■ **MATERIAL SHOWN**:
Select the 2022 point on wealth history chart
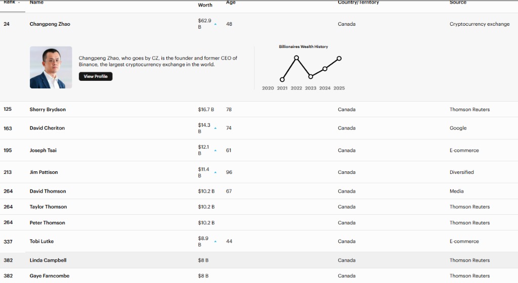Screen dimensions: 518x283 296,58

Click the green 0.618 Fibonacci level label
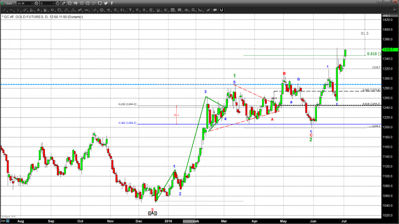click(371, 54)
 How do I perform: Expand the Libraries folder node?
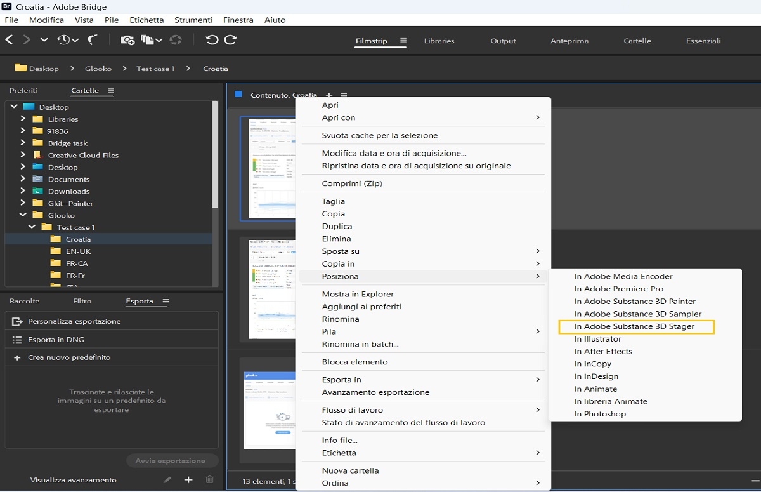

■ **WORK REQUEST**: Your answer must be an exact copy of the records above, with every picture left out.

■ **EXPECTED ANSWER**:
Select the 2022 point on wealth history chart
Screen dimensions: 518x283 296,58

Click the green 0.618 Fibonacci level label
click(371, 54)
 How do I perform: Expand the Libraries folder node?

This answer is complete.